La diputada provincial por la Unión Cívica Radical, Gabriela Rodríguez, presentó un proyecto para que la Provincia declare la emergencia vitivinícola en todo el territorio riojano. La iniciativa está en estado parlamentario y busca dar una respuesta al difícil contexto del sector productivo.
“La situación es grave, los productores abandonan las fincas. Hay que salvar al sector porque es una de nuestras principales actividades productivas”, argumentó la legisladora, que sostuvo que la vitivinicultura riojana afronta una crisis sin precedentes, causada principalmente por la fuerte caída en las ventas, el aumento constante de las tarifas y una baja sostenida de la rentabilidad.
“La situación de la vitivinicultura es grave, crítica. Es una crisis que afecta a una de las principales actividades productivas que tiene la provincia. Es un problema que afecta a todo el Valle del Bermejo y al Valle de Antinaco-Los Colorados principalmente”, dijo Rodríguez en Riojavirtual Radio.
La diputada explicó que el objetivo del proyecto es que el Gobierno implemente “herramientas para salvar la actividad”. “Este proyecto pide que se declare la emergencia vitivinícola en toda la provincia, busca tener las herramientas formales para salvar a la actividad. Esta es una cadena que tiene muchos eslabones y es una actividad que genera mucho trabajo de manera directa e indirecta”, señaló.
La legisladora advirtió que la crisis ya se traduce en el abandono de fincas “Hay muchos productores que no están levantando la cosecha, muchos otros tampoco están haciendo las labores de invierno como la poda. Esto afecta a todos los actores del sector, a productores, industriales, trabajadores de las fincas, sindicatos. Incluso afecta al turismo porque en la provincia tenemos el enoturismo”.
Despidos y cierres de fincas
Según datos del Sindicato de Obreros y Empleados Vitivinícolas y Afines (SOEVA), hasta el momento se registraron 52 despidos efectivos en los últimos meses en la provincia. Los casos se concentran en establecimientos de Anguinán y Tilimuqui, mientras que también comenzaron a finalizarse contratos de trabajadores tercerizados y de cooperativas vinculadas a bodegas locales.

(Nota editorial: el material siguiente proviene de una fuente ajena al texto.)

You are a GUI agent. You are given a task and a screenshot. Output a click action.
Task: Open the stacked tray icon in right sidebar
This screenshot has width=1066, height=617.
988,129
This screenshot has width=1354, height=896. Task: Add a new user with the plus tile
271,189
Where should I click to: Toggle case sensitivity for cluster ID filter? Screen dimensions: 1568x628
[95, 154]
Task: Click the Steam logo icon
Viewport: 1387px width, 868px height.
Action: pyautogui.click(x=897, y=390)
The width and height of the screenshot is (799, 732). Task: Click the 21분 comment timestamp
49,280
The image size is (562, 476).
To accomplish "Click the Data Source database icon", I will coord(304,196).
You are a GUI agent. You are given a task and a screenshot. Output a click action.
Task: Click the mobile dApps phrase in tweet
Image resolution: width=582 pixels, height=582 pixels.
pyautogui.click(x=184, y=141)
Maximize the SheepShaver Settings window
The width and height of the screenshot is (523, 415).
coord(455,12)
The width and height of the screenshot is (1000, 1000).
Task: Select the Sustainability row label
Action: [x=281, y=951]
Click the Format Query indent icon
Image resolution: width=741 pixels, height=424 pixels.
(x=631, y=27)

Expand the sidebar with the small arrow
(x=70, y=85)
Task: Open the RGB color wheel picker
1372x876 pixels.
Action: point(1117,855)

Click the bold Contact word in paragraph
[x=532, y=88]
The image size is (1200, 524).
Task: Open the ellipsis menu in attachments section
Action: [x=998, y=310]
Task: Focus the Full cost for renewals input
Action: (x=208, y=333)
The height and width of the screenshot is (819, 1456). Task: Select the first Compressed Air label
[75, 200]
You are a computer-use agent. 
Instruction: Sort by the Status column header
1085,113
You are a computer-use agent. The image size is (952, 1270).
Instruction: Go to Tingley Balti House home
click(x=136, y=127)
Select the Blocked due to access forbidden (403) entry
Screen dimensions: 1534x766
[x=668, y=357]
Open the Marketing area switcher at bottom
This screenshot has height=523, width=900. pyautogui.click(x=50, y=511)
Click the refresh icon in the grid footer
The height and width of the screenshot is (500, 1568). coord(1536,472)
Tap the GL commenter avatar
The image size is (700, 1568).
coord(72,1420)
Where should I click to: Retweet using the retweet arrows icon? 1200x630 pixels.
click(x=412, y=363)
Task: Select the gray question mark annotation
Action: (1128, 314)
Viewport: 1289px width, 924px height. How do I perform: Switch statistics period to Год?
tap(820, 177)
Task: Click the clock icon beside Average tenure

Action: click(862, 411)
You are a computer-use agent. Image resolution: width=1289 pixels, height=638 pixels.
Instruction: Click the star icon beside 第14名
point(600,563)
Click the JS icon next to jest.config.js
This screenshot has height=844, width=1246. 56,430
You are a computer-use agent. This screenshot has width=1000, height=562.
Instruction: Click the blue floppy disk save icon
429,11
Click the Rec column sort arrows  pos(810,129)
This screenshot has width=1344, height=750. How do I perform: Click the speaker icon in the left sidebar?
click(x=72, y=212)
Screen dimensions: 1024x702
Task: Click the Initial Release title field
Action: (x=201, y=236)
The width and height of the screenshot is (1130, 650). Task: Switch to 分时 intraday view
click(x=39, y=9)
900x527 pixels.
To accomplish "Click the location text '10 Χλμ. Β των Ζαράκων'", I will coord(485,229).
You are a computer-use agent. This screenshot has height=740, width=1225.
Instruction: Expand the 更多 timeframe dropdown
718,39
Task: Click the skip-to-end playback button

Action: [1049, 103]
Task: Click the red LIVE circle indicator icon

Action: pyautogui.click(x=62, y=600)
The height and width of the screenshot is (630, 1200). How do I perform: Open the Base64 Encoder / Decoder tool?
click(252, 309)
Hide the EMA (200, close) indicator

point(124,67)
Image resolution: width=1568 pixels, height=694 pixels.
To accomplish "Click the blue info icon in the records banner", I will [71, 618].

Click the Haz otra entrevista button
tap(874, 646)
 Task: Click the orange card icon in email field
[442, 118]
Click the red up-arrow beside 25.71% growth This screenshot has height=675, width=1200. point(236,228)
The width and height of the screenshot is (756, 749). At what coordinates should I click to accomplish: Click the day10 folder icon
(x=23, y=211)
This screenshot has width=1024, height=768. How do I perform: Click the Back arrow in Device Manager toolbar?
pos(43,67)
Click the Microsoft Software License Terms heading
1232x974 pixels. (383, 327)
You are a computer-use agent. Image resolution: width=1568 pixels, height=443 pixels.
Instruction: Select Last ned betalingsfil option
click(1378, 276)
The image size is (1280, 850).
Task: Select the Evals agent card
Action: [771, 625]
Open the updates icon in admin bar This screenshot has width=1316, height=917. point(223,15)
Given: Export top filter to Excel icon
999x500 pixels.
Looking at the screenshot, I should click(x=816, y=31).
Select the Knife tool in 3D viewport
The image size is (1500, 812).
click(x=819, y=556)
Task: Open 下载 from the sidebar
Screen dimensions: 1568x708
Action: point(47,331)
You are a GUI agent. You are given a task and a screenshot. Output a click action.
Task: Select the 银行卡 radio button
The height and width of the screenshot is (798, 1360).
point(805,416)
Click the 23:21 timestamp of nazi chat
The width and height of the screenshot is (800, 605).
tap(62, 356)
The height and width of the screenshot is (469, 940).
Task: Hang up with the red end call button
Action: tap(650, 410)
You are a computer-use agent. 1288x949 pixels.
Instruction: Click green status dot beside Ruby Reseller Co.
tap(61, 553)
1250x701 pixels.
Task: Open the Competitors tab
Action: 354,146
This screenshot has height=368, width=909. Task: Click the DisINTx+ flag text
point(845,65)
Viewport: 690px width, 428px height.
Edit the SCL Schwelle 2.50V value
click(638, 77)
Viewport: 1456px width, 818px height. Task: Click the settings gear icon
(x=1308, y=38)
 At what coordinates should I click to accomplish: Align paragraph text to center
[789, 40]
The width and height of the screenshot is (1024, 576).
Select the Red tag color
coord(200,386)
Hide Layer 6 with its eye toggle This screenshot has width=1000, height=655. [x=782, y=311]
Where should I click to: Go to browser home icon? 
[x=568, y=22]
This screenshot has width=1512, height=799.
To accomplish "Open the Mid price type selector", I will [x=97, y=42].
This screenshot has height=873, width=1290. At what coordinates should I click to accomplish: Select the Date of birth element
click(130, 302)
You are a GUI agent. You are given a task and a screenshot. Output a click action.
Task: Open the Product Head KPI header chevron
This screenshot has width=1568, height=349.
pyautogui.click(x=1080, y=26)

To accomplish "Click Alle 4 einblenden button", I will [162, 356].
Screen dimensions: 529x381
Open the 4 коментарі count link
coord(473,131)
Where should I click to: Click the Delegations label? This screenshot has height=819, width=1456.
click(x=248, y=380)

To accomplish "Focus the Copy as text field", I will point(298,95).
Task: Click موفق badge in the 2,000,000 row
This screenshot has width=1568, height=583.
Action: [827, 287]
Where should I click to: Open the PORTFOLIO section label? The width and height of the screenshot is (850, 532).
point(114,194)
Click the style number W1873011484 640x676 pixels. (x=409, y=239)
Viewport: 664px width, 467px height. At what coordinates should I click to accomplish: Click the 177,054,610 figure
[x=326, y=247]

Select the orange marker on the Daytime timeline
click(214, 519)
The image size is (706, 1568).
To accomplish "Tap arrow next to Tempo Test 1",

César Taquía, titular del gremio, explicó que la principal causa de la crisis es el alto costo de la energía eléctrica, indispensable para el funcionamiento de las perforaciones que permiten el riego de los viñedos. Según indicó, el incremento en las tarifas, sumado al bajo precio de la uva y del vino, hizo que muchos productores no puedan sostener la actividad. El dirigente agregó que durante la última vendimia quedó uva sin cosechar por falta de rentabilidad y que actualmente hay fincas que no pueden afrontar los costos de la poda, tarea clave para garantizar la producción de las próximas temporadas.
La situación a nivel nacional
El reclamo riojano se da en medio de una crisis que golpea a toda la vitivinicultura argentina. Según datos del Instituto Nacional de Vitivinicultura (INV), el consumo per cápita de vino cayó a 15,7 litros anuales en 2025, el nivel más bajo del que se tiene registro, mientras que las exportaciones retrocedieron a mínimos de veinte años, en torno a los USD 660 millones. El stock acumulado en bodegas se ubica entre 8 y 15 meses, lo que presiona los precios a la baja, y varias empresas reconocidas del sector atravesaron dificultades financieras, con cheques rechazados y concursos preventivos.
Según un informe de Coninagro, el productor vitivinícola llegó a quedarse con apenas el 13% del precio de góndola en mayo de 2026, frente a un promedio histórico del 24%, y desde 2016 desaparecieron cerca de 3.760 viñedos en todo el país, la mayoría explotaciones de menos de cinco hectáreas. El panorama muestra que la crisis que atraviesa la provincia no es un fenómeno aislado, sino parte de una tendencia que afecta a la cadena vitivinícola en todo el territorio argentino.